Task statement — Would you return exactly the lines from the top of the data below through the one containing "Disclaimer (1024, 2059)", leaving out the pictures?

Stored records:

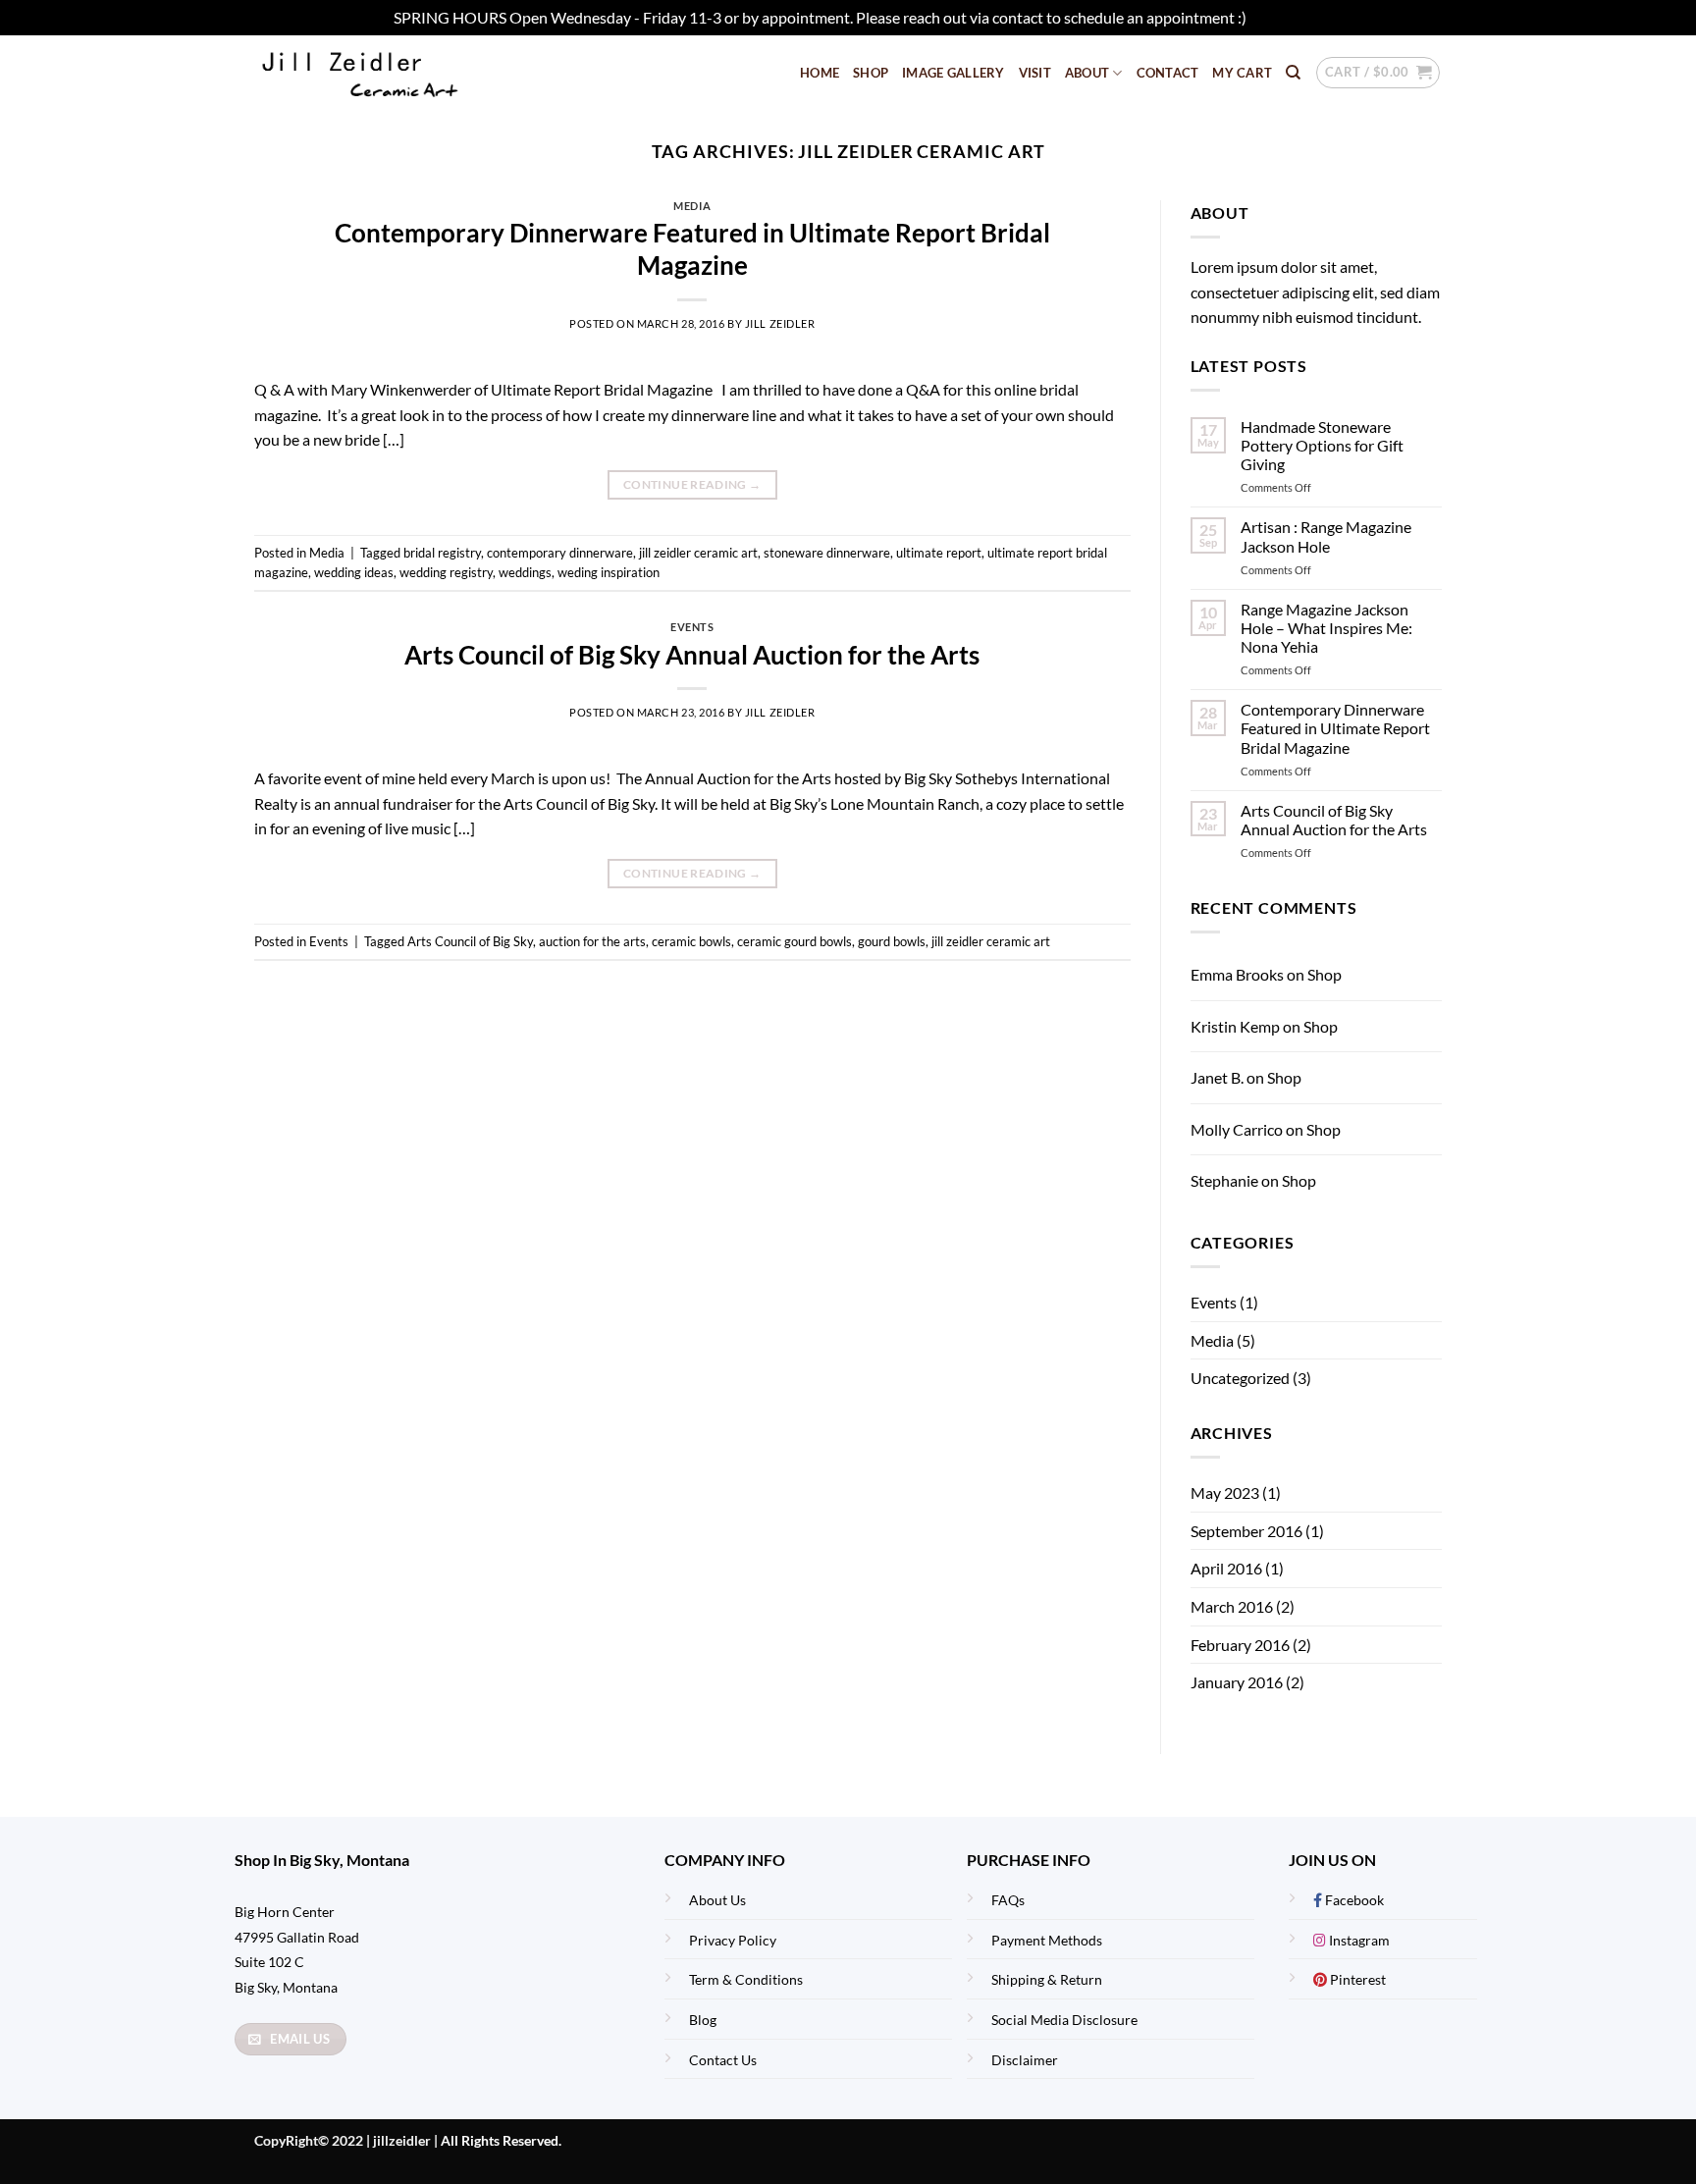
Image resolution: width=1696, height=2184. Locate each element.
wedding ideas (354, 572)
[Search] (1293, 72)
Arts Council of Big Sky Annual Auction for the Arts (692, 654)
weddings (525, 572)
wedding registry (446, 572)
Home (819, 72)
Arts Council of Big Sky (470, 941)
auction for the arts (592, 941)
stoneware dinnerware (827, 552)
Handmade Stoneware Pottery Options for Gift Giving (1322, 445)
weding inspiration (608, 572)
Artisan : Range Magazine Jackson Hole (1326, 536)
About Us (717, 1899)
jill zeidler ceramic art (698, 552)
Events (692, 626)
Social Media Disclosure (1064, 2019)
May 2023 (1225, 1492)
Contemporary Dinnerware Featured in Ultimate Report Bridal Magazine (1335, 728)
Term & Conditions (746, 1979)
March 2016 (1232, 1606)
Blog (702, 2019)
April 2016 (1226, 1568)
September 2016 (1246, 1530)
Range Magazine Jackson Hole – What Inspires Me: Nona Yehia (1326, 628)
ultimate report (938, 552)
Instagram (1358, 1940)
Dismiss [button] (1275, 17)
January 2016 (1237, 1682)
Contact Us (723, 2059)
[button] (1378, 72)
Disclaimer (1024, 2059)
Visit (1035, 72)
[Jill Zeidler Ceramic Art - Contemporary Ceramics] (391, 73)
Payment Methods (1046, 1940)
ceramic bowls (691, 941)
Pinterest (1356, 1979)
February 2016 (1240, 1644)
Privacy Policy (732, 1940)
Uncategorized (1240, 1377)
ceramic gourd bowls (794, 941)
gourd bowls (892, 941)
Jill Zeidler (780, 323)
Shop (870, 72)
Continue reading (692, 484)
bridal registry (442, 552)
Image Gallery (953, 72)
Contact (1168, 72)
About (1087, 72)
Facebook (1353, 1899)
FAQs (1008, 1899)
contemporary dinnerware (560, 552)
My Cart (1242, 72)
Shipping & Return (1046, 1979)
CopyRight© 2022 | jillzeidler (344, 2140)
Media (692, 205)
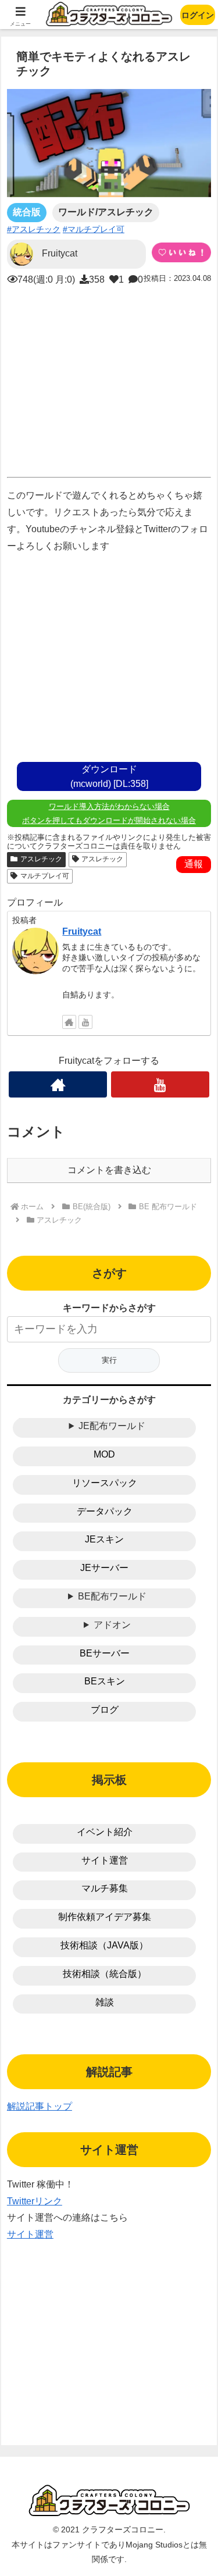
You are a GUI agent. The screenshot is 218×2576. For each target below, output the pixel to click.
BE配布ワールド (112, 1596)
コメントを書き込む (109, 1170)
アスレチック (41, 859)
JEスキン (104, 1539)
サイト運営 (104, 1860)
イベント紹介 (105, 1832)
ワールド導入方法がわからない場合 (109, 806)
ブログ (105, 1710)
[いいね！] (181, 252)
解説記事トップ (39, 2106)
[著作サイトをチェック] (69, 1022)
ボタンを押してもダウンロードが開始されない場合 (109, 820)
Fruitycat (81, 931)
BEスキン (104, 1681)
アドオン (112, 1625)
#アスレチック (33, 229)
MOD (104, 1454)
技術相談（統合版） (104, 1974)
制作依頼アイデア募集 (104, 1917)
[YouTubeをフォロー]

Response —
Image resolution: width=1696, height=2184. Locate each element.
wedding ideas (354, 572)
[Search] (1293, 72)
Arts Council of Big Sky Annual Auction for the Arts (692, 654)
weddings (525, 572)
wedding registry (446, 572)
Home (819, 72)
Arts Council of Big Sky (470, 941)
auction for the arts (592, 941)
stoneware dinnerware (827, 552)
Handmade Stoneware Pottery Options for Gift Giving (1322, 445)
weding inspiration (608, 572)
Artisan : Range Magazine Jackson Hole (1326, 536)
About Us (717, 1899)
jill zeidler ceramic art (698, 552)
Events (692, 626)
Social Media Disclosure (1064, 2019)
May 2023 (1225, 1492)
Contemporary Dinnerware Featured in Ultimate Report Bridal Magazine (1335, 728)
Term & Conditions (746, 1979)
March 2016 (1232, 1606)
Blog (702, 2019)
April 2016 (1226, 1568)
September 2016 (1246, 1530)
Range Magazine Jackson Hole – What Inspires Me: Nona Yehia (1326, 628)
ultimate report (938, 552)
Instagram (1358, 1940)
Dismiss [button] (1275, 17)
January 2016 (1237, 1682)
Contact Us (723, 2059)
[button] (1378, 72)
Disclaimer (1024, 2059)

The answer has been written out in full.